L’apparence physique de Carla évolue également en même temps qu’elle prend confiance en elle et dans sa capacité à lire sur les lèvres : elle passe d’une coiffure dissimulant ses oreilles et une partie du visage dans la première moitié du film à des coiffures plus relevées sur les côtés du visage dans la deuxième moitié du film.

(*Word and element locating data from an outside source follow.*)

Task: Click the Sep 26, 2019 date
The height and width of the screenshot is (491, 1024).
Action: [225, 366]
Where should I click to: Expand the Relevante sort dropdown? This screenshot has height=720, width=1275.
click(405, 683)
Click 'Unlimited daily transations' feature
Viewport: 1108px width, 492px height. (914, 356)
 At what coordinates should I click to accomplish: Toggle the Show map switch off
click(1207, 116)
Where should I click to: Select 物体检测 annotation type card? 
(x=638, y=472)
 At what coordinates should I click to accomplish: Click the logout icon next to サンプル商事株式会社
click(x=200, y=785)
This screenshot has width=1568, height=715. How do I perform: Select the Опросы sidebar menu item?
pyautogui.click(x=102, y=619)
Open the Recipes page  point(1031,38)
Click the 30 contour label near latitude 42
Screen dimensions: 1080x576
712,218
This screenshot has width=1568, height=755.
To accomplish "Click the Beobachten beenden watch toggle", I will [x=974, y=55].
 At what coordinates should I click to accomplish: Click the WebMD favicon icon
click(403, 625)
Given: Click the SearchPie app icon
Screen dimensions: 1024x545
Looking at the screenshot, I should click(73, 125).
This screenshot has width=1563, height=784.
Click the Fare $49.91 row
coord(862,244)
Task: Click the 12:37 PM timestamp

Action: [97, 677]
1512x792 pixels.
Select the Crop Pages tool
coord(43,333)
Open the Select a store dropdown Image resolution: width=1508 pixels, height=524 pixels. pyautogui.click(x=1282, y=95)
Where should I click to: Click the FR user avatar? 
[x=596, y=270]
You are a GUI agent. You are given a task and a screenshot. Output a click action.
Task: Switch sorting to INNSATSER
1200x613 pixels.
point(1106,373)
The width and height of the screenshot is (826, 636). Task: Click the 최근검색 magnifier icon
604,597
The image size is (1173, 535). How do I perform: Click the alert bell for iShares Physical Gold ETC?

Bien qu'une scène nous fasse ressentir l'inconfort des appareils auditifs de Carla, lorsque ces derniers interfèrent avec la ligne téléphonique (la bande son reproduit le grésillement désagréable entendu par Carla), le fait qu’elle soit secrétaire et puisse occuper un poste à responsabilité va à l’encontre des stéréotypes généralement associés aux personnes malentendantes. Au cours du film, nous voyons Carla répondre au téléphone, rediriger des appels, faire des photocopies, participer à des réunions, etc. Dans une scène où Carla gère le personnel sur un chantier de construction, les bruits du chantier sont amplifiés afin de nous immerger dans son vécu auditif en illustrant la manière dont le bruit crée une hyperstimulation auditive, ce qui l’empêche de communiquer avec les autres personnages et de faire correctement son travail. 
La mise en scène cherche à plusieurs reprises à nous sensibiliser à la malentendance de Carla. Cette sensibilisation se fait principalement par le biais d'un travail sur la bande son, qui consiste en une diminution du volume sonore lorsque Carla enlève ses appareils auditifs (pour ne pas entendre un bébé qui pleure, pour ne pas être assourdie dans une boîte de nuit, etc.). En revanche, on devine que la malentendance de Carla la pousse à faire une fixation sur d’autres sens, notamment le toucher et l’odorat. Lors d’une scène à la cafétéria de son travail, le son est atténué et Carla observe attentivement deux employés se toucher les mains de manière affectueuse. Son intérêt est visuellement traduit par des gros plans sur les mains et le mouvement des doigts qui se touchent. Carla demande d’ailleurs par la suite que son nouvel employé ait « de belles mains ». Les mains de Carla et Paul sont également "connectées" lors de plans courts où l’on voit celles de Carla sur la photocopieuse en gros plan puis celles de Paul, également filmées en gros plan, qui dort encore. Dans une autre scène, Paul recouvre la bouche de Carla pour la faire taire lorsqu’il se cachent des hommes qui recherchent Paul. 
Sur mes lèvres nous amène à questionner l’impact que sa déficience a sur la perception que Carla se fait d’elle-même. Sa déficience a-t-elle joué un rôle décisif dans sa construction identitaire, ou bien sa personnalité serait-elle identique sans sa déficience ? En d’autres mots, quelle part joue sa déficience dans son approche de la vie et son rapport aux autres ?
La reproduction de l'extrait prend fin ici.